Beginning with the line below that contains "Собрать подарок (193, 2328)" and ending with the line that contains "Knitting (88, 409)", copy every line exactly. Copy nothing else.

Records from a dataset:

***

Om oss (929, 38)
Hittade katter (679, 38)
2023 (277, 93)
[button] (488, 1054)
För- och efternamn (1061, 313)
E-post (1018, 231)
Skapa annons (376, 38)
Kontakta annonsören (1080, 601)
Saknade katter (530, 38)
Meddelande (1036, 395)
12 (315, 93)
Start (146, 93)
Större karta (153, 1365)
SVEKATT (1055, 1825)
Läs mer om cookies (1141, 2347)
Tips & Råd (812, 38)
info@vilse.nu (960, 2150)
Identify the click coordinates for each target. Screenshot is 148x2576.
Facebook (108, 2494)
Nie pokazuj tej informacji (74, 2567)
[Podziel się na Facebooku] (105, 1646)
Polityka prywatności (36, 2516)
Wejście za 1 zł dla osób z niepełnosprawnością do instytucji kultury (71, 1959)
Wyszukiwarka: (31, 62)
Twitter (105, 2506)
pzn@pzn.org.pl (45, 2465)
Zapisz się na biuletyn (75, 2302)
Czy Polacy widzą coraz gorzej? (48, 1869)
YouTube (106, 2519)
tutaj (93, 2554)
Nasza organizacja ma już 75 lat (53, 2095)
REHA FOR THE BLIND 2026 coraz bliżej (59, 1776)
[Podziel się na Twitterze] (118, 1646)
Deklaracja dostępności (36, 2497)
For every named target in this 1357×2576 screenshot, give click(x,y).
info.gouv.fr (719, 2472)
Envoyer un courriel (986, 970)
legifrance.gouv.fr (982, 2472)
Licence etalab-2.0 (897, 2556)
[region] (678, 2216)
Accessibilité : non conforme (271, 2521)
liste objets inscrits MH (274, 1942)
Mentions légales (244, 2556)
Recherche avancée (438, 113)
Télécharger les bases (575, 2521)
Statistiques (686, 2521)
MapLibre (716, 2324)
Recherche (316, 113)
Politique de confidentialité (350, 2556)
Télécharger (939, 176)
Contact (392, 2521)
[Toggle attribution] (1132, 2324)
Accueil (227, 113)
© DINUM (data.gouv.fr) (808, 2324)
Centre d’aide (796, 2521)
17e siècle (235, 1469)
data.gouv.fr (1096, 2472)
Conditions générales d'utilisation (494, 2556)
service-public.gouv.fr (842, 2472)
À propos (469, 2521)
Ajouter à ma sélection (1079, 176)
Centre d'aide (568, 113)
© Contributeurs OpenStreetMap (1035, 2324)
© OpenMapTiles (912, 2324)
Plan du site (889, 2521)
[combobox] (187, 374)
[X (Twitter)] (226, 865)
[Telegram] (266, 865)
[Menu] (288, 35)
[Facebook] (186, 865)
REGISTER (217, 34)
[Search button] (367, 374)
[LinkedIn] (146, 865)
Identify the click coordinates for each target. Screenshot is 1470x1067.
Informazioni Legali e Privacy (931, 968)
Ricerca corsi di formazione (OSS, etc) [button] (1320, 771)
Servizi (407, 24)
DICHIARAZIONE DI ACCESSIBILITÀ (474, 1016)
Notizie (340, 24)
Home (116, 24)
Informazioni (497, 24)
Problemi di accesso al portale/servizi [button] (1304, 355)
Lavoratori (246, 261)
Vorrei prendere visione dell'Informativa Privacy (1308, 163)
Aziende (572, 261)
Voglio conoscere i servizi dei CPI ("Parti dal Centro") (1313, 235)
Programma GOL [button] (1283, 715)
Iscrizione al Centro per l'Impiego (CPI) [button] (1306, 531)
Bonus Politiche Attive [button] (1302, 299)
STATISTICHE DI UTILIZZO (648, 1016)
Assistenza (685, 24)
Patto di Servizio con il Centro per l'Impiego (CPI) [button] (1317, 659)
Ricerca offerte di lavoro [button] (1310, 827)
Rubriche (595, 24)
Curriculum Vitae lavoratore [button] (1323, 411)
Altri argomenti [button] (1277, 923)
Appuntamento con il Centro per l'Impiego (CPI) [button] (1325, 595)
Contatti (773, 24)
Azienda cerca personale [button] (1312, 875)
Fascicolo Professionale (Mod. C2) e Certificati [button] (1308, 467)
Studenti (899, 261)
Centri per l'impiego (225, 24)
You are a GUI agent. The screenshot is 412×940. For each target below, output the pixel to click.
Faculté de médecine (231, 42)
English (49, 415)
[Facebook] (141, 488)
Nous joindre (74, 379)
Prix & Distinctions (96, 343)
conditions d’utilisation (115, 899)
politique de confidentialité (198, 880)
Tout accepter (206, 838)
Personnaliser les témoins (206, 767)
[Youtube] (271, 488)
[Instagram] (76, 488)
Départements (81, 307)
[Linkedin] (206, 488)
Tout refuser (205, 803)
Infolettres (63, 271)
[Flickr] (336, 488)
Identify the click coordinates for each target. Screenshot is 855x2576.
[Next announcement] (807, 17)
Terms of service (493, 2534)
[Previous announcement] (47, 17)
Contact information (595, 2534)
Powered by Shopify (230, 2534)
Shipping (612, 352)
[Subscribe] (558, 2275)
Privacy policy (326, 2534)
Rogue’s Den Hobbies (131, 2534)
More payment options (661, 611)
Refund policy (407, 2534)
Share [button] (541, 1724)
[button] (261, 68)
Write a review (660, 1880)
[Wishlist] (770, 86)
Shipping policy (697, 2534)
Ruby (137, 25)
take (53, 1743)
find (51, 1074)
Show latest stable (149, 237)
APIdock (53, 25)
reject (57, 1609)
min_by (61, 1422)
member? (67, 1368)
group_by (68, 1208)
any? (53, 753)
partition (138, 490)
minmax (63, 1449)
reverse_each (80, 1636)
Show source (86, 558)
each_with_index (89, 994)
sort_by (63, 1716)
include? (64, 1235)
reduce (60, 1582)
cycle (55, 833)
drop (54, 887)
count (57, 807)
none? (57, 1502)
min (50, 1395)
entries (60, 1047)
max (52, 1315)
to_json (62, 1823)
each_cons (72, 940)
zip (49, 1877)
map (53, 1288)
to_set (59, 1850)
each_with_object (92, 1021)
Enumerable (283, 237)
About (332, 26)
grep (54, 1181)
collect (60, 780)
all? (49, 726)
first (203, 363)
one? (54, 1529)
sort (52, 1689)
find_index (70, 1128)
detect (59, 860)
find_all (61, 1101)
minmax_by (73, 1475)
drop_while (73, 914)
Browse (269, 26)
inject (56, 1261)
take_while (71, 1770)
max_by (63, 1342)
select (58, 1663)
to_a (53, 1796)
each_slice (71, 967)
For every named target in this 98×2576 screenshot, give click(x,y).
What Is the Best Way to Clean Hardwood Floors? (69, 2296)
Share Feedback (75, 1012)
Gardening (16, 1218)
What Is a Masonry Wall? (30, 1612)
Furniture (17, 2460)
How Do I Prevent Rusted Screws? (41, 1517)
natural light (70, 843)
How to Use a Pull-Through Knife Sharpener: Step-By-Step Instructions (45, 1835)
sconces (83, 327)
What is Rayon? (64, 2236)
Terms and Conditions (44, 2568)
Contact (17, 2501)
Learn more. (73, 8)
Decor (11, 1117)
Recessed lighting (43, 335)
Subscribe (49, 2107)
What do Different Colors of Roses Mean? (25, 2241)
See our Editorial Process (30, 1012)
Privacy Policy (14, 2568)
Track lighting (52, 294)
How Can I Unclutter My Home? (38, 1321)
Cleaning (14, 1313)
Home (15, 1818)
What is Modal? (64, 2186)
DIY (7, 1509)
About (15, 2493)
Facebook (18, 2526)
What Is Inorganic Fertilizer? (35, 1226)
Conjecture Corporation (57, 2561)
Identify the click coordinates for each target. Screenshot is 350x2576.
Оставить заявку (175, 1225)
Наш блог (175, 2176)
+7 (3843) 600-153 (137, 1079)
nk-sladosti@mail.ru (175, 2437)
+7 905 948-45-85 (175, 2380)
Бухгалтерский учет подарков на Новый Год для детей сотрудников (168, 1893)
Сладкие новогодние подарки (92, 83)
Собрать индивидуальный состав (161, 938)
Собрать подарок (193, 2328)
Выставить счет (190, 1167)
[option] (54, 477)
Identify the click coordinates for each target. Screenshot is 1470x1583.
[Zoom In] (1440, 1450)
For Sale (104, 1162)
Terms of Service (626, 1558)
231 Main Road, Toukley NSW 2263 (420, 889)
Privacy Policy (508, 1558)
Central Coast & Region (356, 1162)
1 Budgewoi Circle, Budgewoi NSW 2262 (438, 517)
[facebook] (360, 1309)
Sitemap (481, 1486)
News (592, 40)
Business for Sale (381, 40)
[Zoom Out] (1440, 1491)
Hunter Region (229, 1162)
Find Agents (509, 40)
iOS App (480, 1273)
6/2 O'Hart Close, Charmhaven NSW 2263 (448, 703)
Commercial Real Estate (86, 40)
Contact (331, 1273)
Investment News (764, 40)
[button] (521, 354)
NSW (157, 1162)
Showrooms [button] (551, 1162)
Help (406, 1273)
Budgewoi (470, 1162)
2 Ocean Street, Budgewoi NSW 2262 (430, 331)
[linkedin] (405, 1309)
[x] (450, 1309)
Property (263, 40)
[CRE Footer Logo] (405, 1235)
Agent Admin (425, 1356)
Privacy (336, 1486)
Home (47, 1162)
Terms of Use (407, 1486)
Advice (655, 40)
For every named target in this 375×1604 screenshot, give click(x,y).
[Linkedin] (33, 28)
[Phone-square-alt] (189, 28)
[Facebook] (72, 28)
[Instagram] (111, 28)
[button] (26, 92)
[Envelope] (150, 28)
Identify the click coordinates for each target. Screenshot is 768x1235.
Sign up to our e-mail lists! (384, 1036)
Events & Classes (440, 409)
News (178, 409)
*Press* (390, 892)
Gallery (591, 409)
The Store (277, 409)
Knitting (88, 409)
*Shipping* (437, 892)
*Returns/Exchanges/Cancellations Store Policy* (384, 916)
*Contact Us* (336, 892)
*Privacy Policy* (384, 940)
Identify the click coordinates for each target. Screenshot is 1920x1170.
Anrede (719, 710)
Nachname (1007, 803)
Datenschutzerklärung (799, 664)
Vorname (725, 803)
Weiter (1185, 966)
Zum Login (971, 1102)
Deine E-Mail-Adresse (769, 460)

***

Written reply.
Собрать подарок (193, 2328)
Выставить счет (190, 1167)
[option] (54, 477)
Identify the click coordinates for each target. Screenshot is 1470x1583.
[Zoom In] (1440, 1450)
For Sale (104, 1162)
Terms of Service (626, 1558)
231 Main Road, Toukley NSW 2263 (420, 889)
Privacy Policy (508, 1558)
Central Coast & Region (356, 1162)
1 Budgewoi Circle, Budgewoi NSW 2262 (438, 517)
[facebook] (360, 1309)
Sitemap (481, 1486)
News (592, 40)
Business for Sale (381, 40)
[Zoom Out] (1440, 1491)
Hunter Region (229, 1162)
Find Agents (509, 40)
iOS App (480, 1273)
6/2 O'Hart Close, Charmhaven NSW 2263 (448, 703)
Commercial Real Estate (86, 40)
Contact (331, 1273)
Investment News (764, 40)
[button] (521, 354)
NSW (157, 1162)
Showrooms [button] (551, 1162)
Help (406, 1273)
Budgewoi (470, 1162)
2 Ocean Street, Budgewoi NSW 2262 (430, 331)
[linkedin] (405, 1309)
[x] (450, 1309)
Property (263, 40)
[CRE Footer Logo] (405, 1235)
Agent Admin (425, 1356)
Privacy (336, 1486)
Home (47, 1162)
Terms of Use (407, 1486)
Advice (655, 40)
For every named target in this 375×1604 screenshot, give click(x,y).
[Linkedin] (33, 28)
[Phone-square-alt] (189, 28)
[Facebook] (72, 28)
[Instagram] (111, 28)
[button] (26, 92)
[Envelope] (150, 28)
Identify the click coordinates for each target. Screenshot is 768x1235.
Sign up to our e-mail lists! (384, 1036)
Events & Classes (440, 409)
News (178, 409)
*Press* (390, 892)
Gallery (591, 409)
The Store (277, 409)
Knitting (88, 409)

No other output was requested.